** Task **
For the entries below, print exactly the lines between the line holding "Tick preorder full checkbox" and the line holding "The height and width of the screenshot is (485, 1080).", inclusive, and nothing else.
━━━ Listed entries
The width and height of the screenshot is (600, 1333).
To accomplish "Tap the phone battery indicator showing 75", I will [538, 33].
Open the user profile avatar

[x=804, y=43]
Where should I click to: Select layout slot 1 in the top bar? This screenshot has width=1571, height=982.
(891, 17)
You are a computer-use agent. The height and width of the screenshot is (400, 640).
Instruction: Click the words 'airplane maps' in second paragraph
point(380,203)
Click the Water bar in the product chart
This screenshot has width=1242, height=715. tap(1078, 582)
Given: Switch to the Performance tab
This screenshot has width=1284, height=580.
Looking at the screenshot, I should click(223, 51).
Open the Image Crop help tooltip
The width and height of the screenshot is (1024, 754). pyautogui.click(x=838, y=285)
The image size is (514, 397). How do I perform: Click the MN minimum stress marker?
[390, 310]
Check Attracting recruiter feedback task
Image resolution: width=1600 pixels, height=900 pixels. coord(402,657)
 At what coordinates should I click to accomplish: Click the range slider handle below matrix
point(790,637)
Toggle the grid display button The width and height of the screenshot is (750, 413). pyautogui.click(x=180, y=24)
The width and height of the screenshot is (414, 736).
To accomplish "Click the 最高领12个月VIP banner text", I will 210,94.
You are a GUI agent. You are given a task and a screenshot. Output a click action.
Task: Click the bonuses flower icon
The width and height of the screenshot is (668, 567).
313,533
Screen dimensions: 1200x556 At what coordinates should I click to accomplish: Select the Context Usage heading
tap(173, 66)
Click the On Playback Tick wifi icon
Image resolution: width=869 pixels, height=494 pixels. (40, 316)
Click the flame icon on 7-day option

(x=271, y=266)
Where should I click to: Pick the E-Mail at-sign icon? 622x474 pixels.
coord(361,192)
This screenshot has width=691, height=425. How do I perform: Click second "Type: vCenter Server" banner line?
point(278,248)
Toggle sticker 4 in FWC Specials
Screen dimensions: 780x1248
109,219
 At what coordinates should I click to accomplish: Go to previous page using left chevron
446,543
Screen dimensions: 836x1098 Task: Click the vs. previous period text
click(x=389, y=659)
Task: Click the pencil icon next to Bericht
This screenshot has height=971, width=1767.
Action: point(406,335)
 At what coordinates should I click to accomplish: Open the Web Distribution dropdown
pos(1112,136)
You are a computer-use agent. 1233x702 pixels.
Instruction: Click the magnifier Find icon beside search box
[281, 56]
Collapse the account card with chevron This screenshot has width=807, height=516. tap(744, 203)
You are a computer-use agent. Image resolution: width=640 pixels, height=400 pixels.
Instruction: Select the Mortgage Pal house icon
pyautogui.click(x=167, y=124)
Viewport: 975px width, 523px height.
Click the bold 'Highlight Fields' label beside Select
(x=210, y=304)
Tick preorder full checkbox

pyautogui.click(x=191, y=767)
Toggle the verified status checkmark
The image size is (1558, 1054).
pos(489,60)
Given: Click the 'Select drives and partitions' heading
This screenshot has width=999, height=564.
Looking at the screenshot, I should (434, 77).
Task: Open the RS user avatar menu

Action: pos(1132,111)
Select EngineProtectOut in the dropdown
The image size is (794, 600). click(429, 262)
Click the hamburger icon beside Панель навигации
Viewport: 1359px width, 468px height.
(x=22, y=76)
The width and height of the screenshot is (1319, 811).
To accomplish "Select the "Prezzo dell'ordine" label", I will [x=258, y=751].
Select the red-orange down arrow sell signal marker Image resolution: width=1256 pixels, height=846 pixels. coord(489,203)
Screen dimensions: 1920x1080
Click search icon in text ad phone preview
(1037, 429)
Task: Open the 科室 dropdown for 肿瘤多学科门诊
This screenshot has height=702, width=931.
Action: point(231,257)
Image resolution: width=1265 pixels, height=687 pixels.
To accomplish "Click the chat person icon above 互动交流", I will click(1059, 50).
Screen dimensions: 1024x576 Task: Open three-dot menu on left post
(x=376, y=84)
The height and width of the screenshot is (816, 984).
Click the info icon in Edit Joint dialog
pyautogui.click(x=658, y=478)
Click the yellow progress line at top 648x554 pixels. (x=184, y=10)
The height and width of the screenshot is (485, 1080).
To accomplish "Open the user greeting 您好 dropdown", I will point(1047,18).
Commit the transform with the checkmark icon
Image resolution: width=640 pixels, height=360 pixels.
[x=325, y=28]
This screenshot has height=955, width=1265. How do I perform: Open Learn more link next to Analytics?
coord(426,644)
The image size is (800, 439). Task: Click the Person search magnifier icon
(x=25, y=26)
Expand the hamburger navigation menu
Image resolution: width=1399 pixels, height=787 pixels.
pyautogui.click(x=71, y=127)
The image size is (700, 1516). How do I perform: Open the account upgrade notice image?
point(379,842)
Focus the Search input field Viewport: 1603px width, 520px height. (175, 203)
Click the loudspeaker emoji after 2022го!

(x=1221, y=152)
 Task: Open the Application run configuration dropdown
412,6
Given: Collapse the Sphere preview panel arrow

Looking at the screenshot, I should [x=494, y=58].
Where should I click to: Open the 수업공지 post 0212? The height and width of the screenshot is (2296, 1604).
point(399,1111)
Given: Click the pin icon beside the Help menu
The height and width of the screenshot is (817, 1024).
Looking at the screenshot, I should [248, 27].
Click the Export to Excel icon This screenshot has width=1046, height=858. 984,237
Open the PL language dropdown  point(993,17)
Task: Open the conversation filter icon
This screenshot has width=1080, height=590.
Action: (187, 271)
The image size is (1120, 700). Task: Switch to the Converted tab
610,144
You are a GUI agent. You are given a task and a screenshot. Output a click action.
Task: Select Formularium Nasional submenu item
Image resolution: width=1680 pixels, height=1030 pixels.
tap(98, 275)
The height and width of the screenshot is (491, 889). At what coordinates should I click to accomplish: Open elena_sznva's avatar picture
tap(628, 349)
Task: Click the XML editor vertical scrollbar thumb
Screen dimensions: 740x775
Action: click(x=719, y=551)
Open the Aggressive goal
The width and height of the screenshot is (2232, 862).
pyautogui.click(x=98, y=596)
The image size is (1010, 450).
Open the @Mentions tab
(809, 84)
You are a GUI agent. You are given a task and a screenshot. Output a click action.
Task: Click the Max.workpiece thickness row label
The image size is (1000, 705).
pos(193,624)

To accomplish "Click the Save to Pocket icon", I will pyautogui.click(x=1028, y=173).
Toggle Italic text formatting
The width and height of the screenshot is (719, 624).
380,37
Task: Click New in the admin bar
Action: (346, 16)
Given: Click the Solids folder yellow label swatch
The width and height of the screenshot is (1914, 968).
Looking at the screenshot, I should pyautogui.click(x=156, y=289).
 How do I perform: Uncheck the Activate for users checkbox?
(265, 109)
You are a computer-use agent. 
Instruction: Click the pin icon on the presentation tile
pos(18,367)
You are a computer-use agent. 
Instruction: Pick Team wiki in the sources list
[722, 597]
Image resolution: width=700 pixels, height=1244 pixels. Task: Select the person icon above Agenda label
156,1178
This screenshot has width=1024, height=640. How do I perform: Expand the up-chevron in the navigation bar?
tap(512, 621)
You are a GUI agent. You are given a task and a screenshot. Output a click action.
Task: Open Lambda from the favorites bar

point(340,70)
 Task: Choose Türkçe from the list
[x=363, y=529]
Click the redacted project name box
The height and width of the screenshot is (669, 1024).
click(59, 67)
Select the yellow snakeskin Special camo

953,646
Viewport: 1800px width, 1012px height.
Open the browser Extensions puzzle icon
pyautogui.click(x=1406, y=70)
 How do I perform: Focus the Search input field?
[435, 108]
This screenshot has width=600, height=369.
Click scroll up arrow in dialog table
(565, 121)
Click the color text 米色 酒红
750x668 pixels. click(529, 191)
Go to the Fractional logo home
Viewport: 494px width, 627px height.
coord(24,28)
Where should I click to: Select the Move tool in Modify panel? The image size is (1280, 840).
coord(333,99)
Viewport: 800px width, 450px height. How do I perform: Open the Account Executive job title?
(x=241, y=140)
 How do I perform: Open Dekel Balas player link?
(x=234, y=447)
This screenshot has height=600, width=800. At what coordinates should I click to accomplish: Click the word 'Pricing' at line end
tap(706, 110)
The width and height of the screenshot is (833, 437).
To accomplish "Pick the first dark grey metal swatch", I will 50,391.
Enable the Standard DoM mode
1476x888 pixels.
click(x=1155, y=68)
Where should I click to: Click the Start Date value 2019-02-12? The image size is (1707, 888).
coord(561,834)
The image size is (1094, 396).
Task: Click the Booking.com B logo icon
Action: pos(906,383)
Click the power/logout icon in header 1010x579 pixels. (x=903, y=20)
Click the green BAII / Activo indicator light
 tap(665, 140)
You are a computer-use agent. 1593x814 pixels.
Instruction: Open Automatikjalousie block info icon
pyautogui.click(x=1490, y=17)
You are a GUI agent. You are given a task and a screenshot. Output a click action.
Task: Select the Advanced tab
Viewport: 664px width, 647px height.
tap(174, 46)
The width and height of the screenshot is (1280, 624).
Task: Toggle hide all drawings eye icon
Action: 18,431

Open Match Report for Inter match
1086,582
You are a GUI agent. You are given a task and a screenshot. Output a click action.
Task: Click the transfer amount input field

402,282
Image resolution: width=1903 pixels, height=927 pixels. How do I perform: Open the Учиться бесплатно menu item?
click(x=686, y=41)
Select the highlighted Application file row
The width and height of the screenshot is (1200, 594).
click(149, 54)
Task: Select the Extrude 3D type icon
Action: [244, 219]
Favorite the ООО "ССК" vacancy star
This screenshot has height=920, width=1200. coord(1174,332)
━━━━━━
** Exercise result **
Tick preorder full checkbox

pyautogui.click(x=191, y=767)
Toggle the verified status checkmark
The image size is (1558, 1054).
pos(489,60)
Given: Click the 'Select drives and partitions' heading
This screenshot has width=999, height=564.
Looking at the screenshot, I should (434, 77).
Task: Open the RS user avatar menu

Action: pos(1132,111)
Select EngineProtectOut in the dropdown
The image size is (794, 600). click(429, 262)
Click the hamburger icon beside Панель навигации
Viewport: 1359px width, 468px height.
(x=22, y=76)
The width and height of the screenshot is (1319, 811).
To accomplish "Select the "Prezzo dell'ordine" label", I will [x=258, y=751].
Select the red-orange down arrow sell signal marker Image resolution: width=1256 pixels, height=846 pixels. coord(489,203)
Screen dimensions: 1920x1080
Click search icon in text ad phone preview
(1037, 429)
Task: Open the 科室 dropdown for 肿瘤多学科门诊
This screenshot has height=702, width=931.
Action: point(231,257)
Image resolution: width=1265 pixels, height=687 pixels.
To accomplish "Click the chat person icon above 互动交流", I will click(1059, 50).
Screen dimensions: 1024x576 Task: Open three-dot menu on left post
(x=376, y=84)
The height and width of the screenshot is (816, 984).
Click the info icon in Edit Joint dialog
pyautogui.click(x=658, y=478)
Click the yellow progress line at top 648x554 pixels. (x=184, y=10)
The height and width of the screenshot is (485, 1080).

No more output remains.